Le projet de décret, dont la CNIL avait été saisie, semble ne différer que sur la forme. Mais la forme, ça peut compter beaucoup.
Le Gouvernement avait, semble-t-il, décidé d’utiliser le terme « influenceur », plutôt que de reprendre le texte de loi ou de viser le « 7 bis du I de l’article L1453-1 ». Oui, cette dernière tournure a un fort potentiel urticant pour les non-juristes, mais elle s’avère assez pratique, pour ne pas avoir à réviser les tournures. La délibération de la CNIL du 12 décembre 2019 prend ainsi l’apparence d’un gentil pied de nez à l’attention des auteurs du décret :
« La Commission relève donc que le décret résume la définition posée par la loi par le terme « influenceur », dont il entérine ainsi la définition juridique. »

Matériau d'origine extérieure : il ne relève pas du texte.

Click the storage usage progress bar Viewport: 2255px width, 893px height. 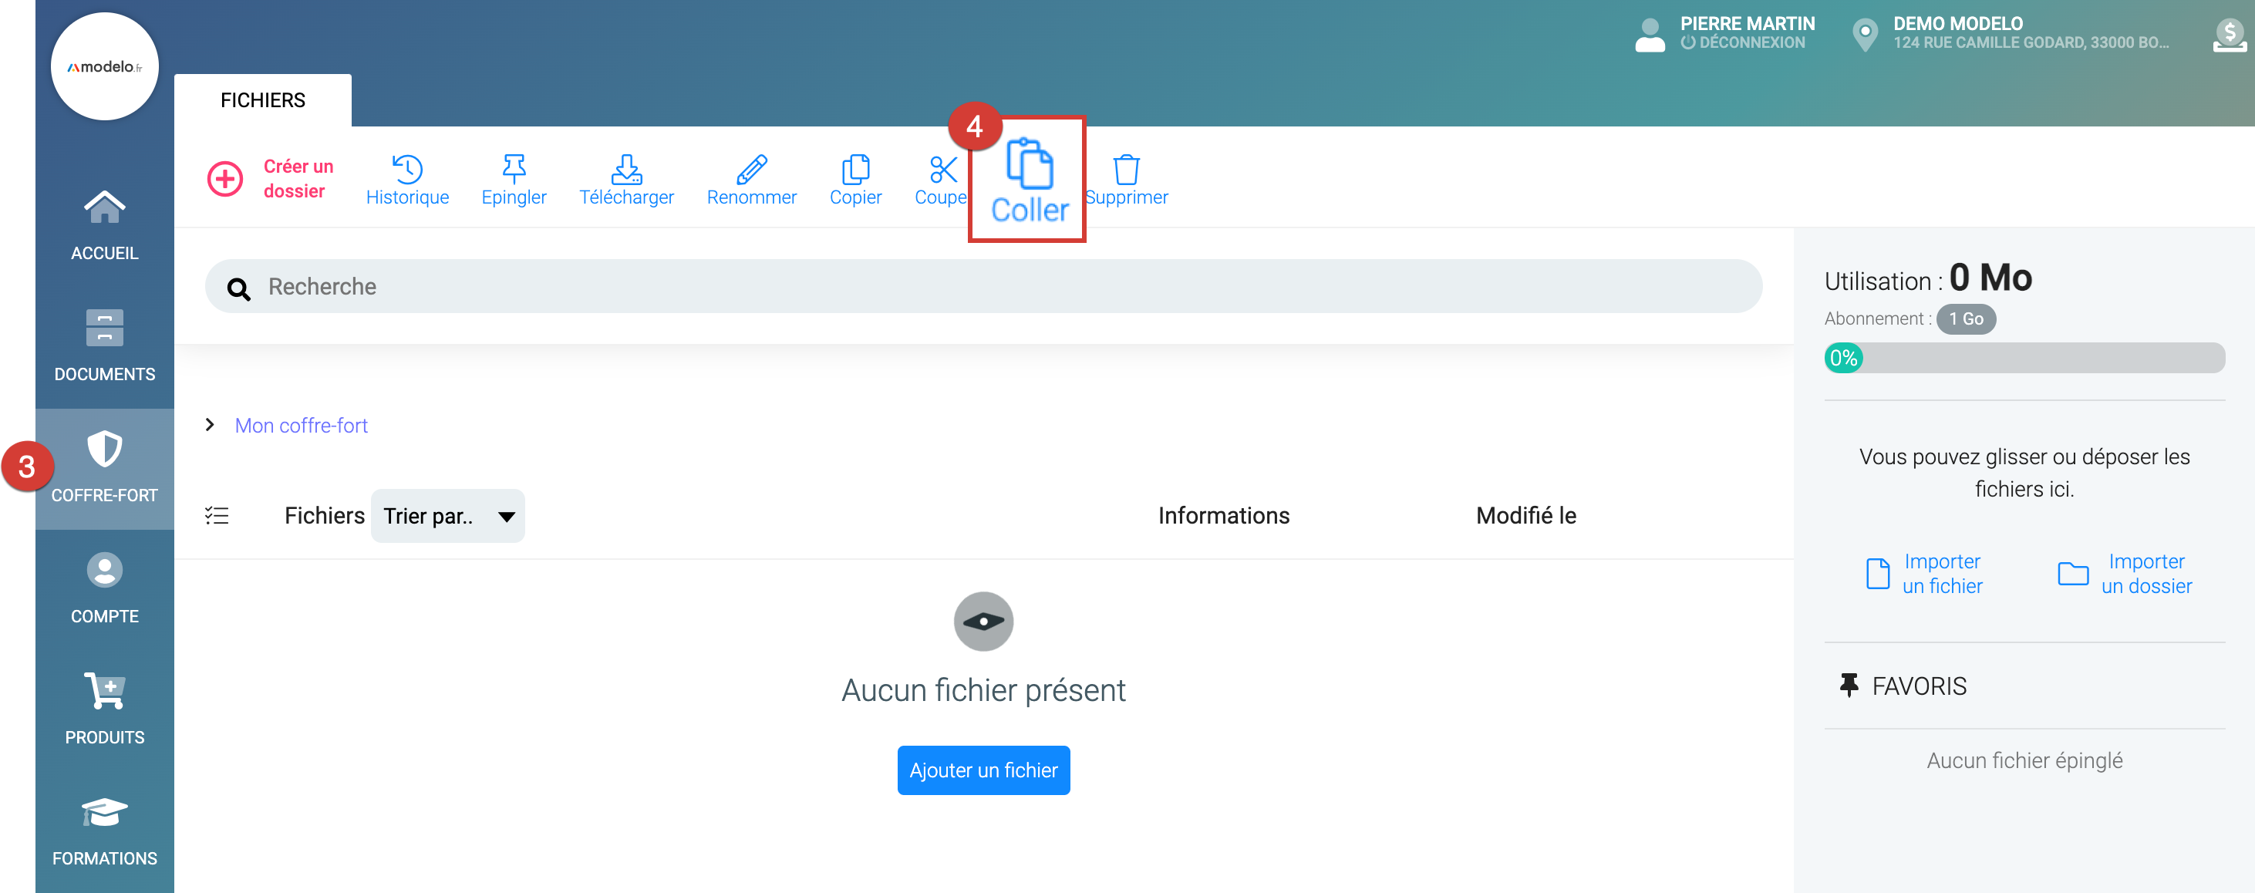coord(2023,357)
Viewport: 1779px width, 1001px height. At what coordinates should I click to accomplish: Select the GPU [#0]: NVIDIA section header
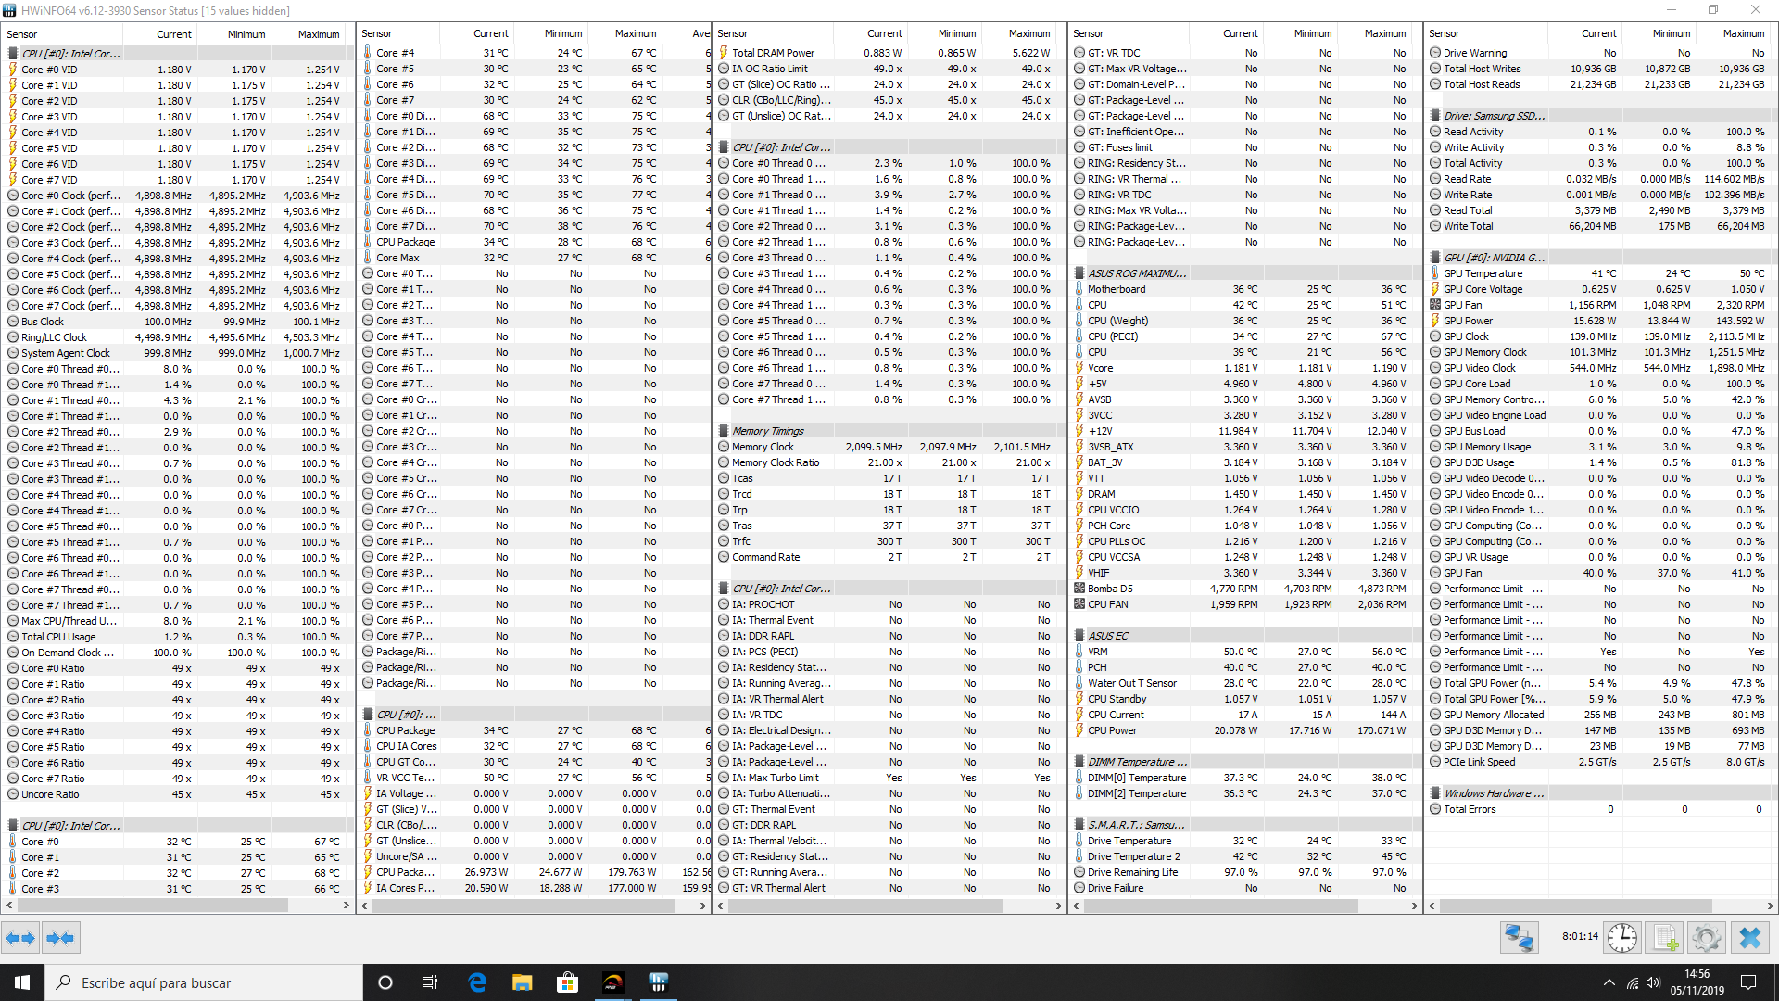1494,258
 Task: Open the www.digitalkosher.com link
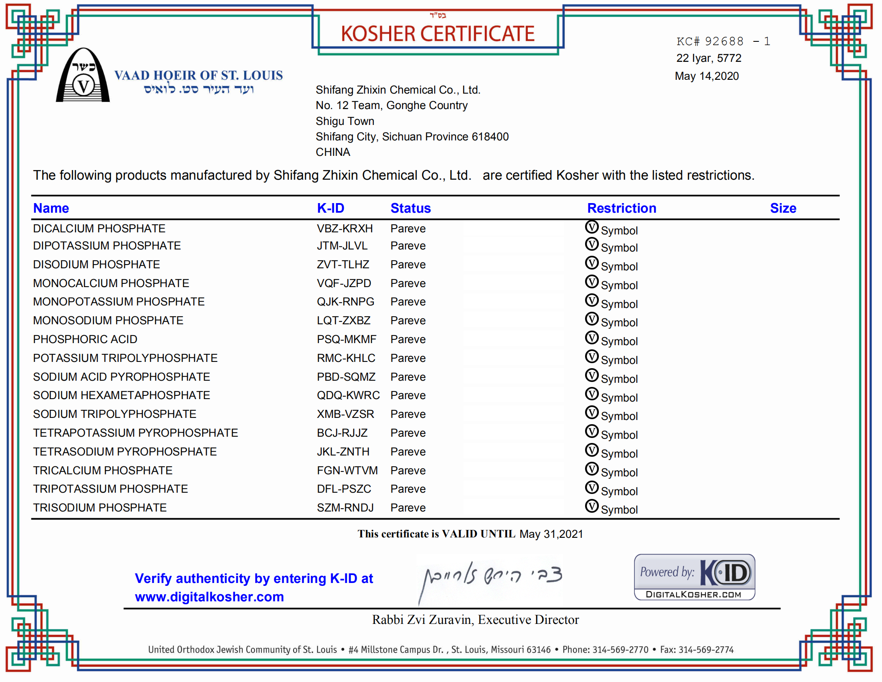click(x=209, y=597)
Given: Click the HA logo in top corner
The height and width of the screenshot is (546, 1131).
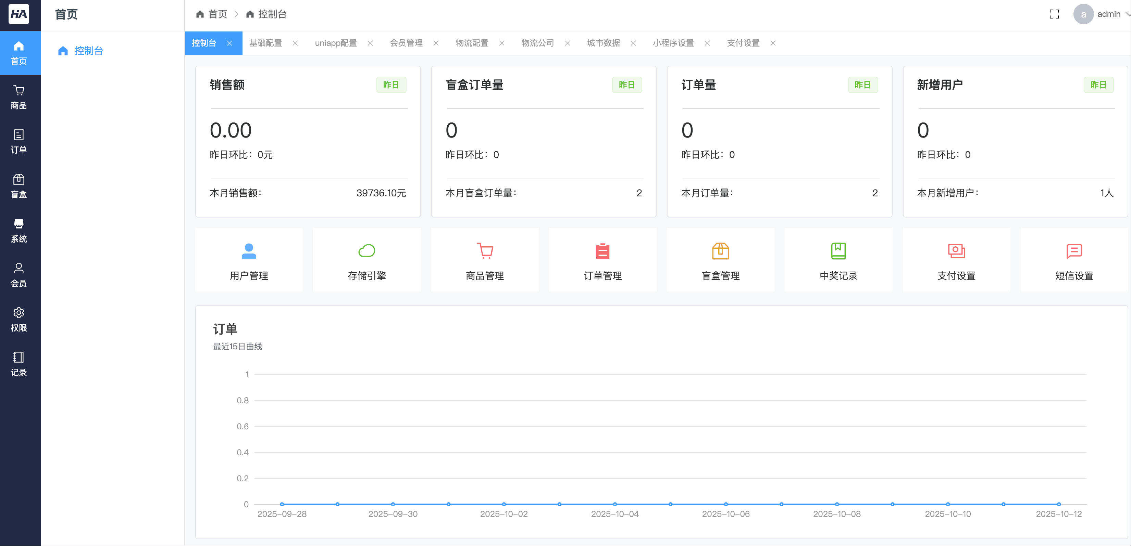Looking at the screenshot, I should click(x=19, y=14).
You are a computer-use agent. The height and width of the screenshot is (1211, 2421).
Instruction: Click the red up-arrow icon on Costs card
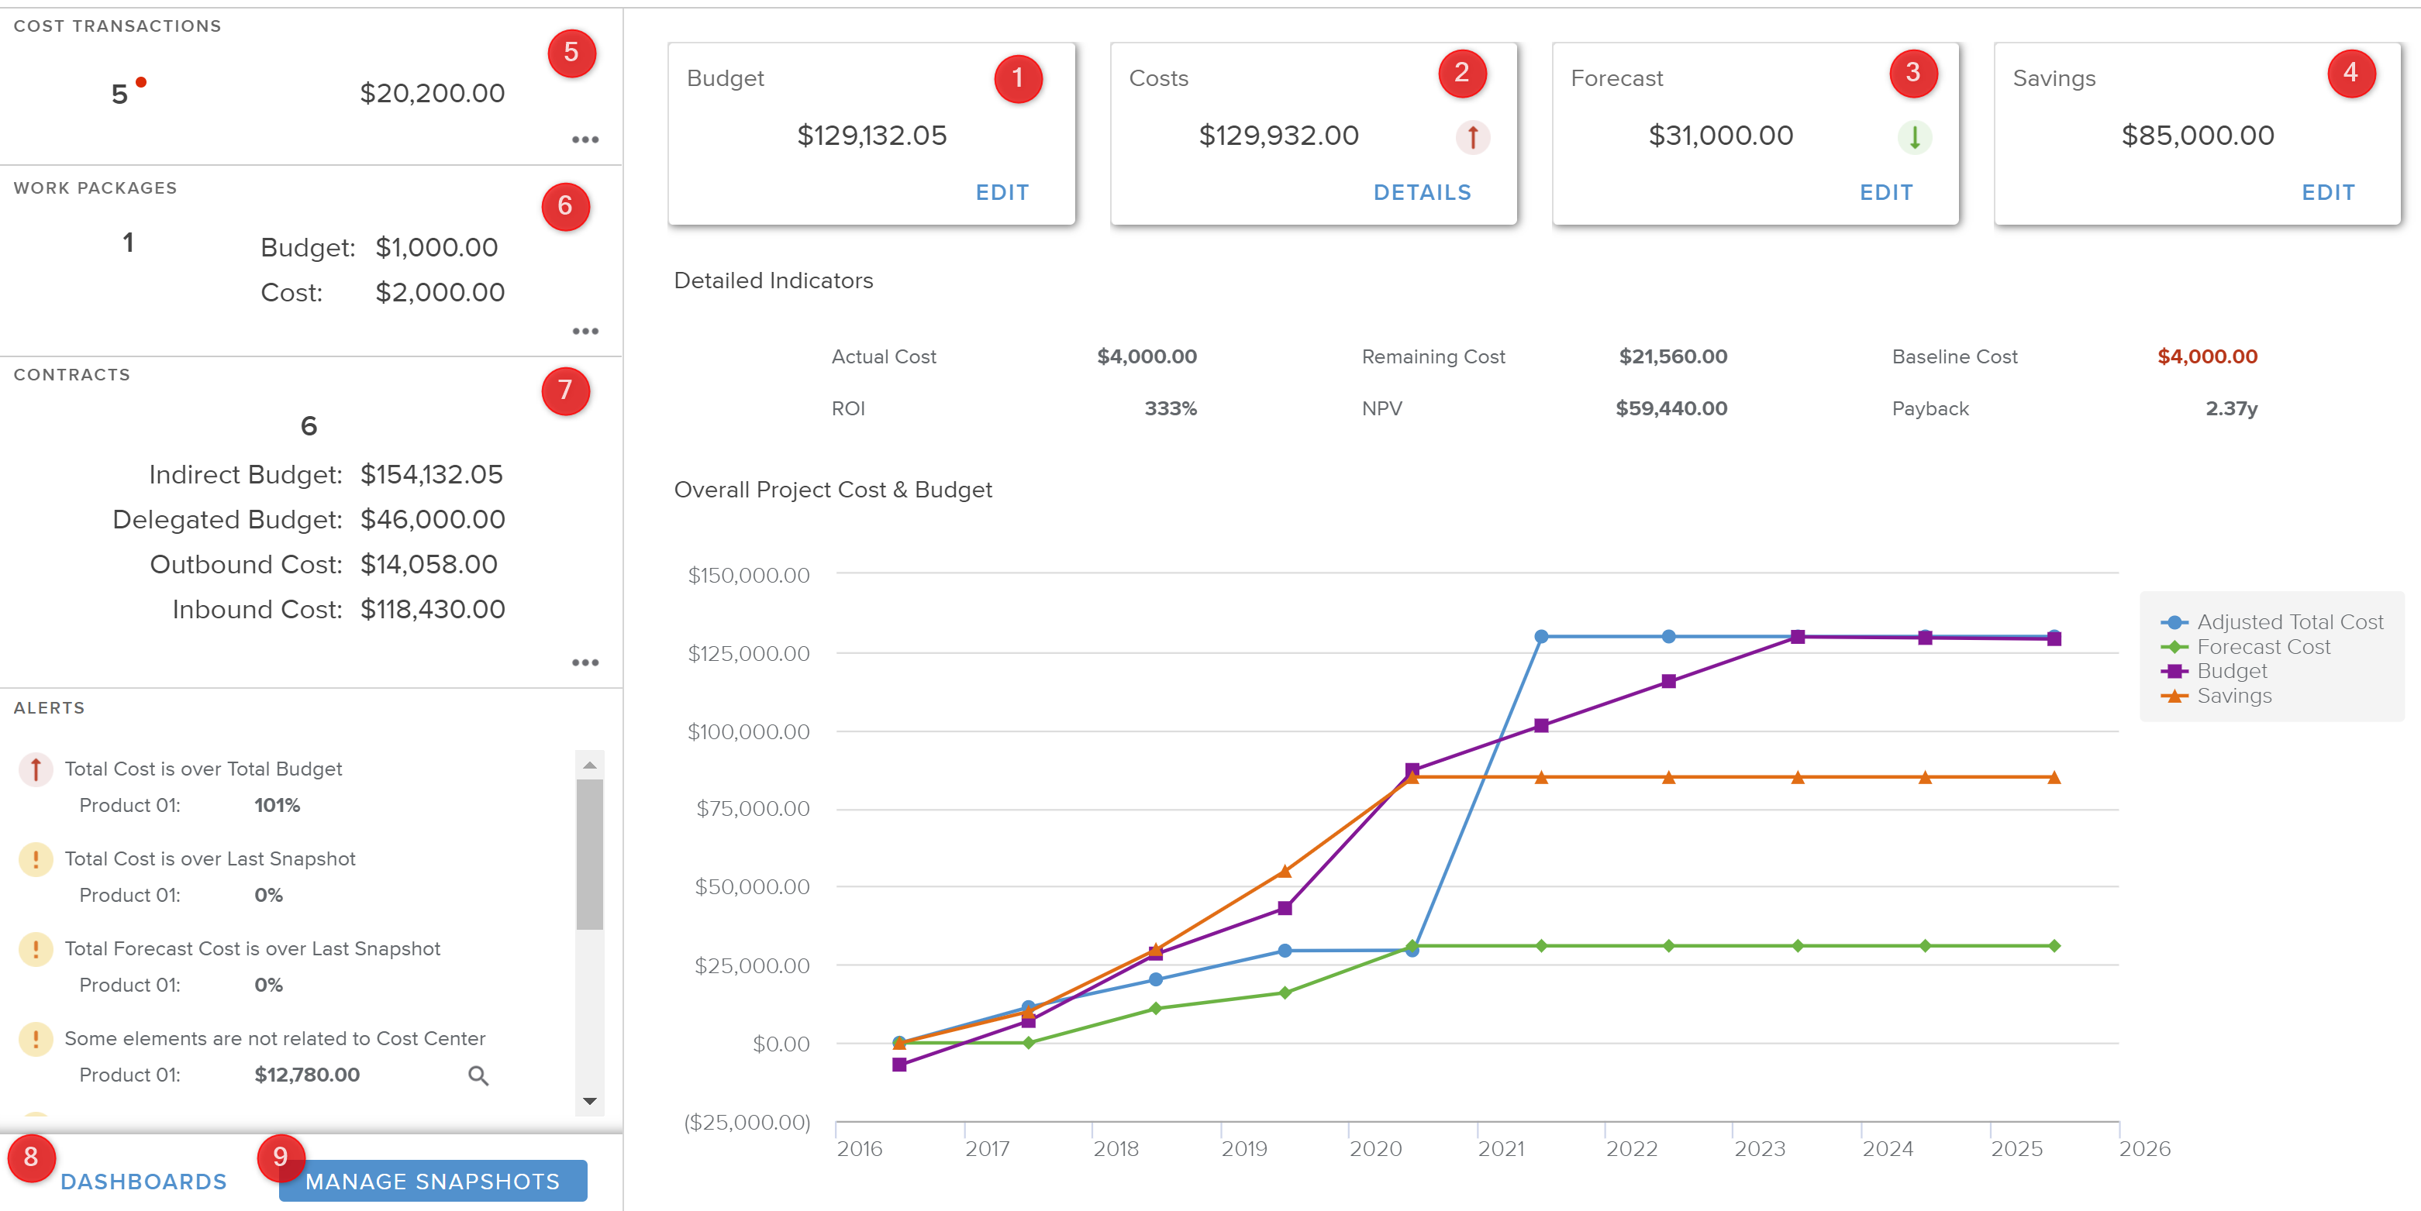(x=1472, y=137)
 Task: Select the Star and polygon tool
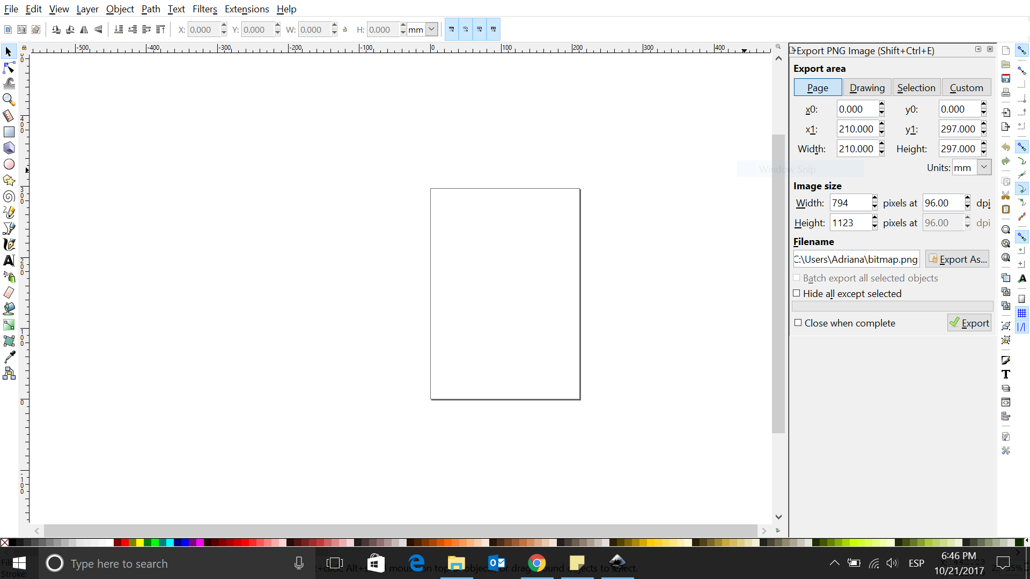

Mais derrière cette pointe aurait pu se cacher une véritable difficulté. Le recours à ce terme aurait pu avoir pour conséquence non pas de réduire la définition posée par la loi, mais d’ouvrir une voie de recours contre le décret pour le faire « corriger ». La remarque de la CNIL était donc prudente et elle a été entendue par les ministères.
La remarque de fond formulée par la CNIL n’a en revanche pas été prise en compte. La Commission a en effet relevé que les industriels de santé devront, à compter de 2021, déclarer notamment la « dénomination sous laquelle [la personne] exerce son activité d’influence ». Or, en droit, le terme de « dénomination » désigne le nom de certaines formes de société ou une variété végétale…
Là encore, un non-juriste pourrait critiquer le formalisme juridique, mais comme le relève l’avis, les textes relatifs aux professionnels de santé et étudiants évoquent bel et bien le « nom » de ces personnes physiques. Pourquoi alors avoir utilisé un autre terme, a fortiori un terme différent et, en l’occurrence, inapproprié ? A la question posée par la CNIL, le Gouvernement a choisi de ne pas répondre, maintenant la « dénomination ». L’utilisation du terme aurait pu être justifiée, en pratique, pour englober les pseudonymes, nom de marque, etc., mais cela aurait alors dû être expliqué.
D’accord, et concrètement, qu’est-ce que cela signifie ? Simplement un peu plus d’incertitude et d’insécurité pour les industriels de santé, à défaut de circulaire interprétative, quant aux éléments à déclarer concernant les influenceurs !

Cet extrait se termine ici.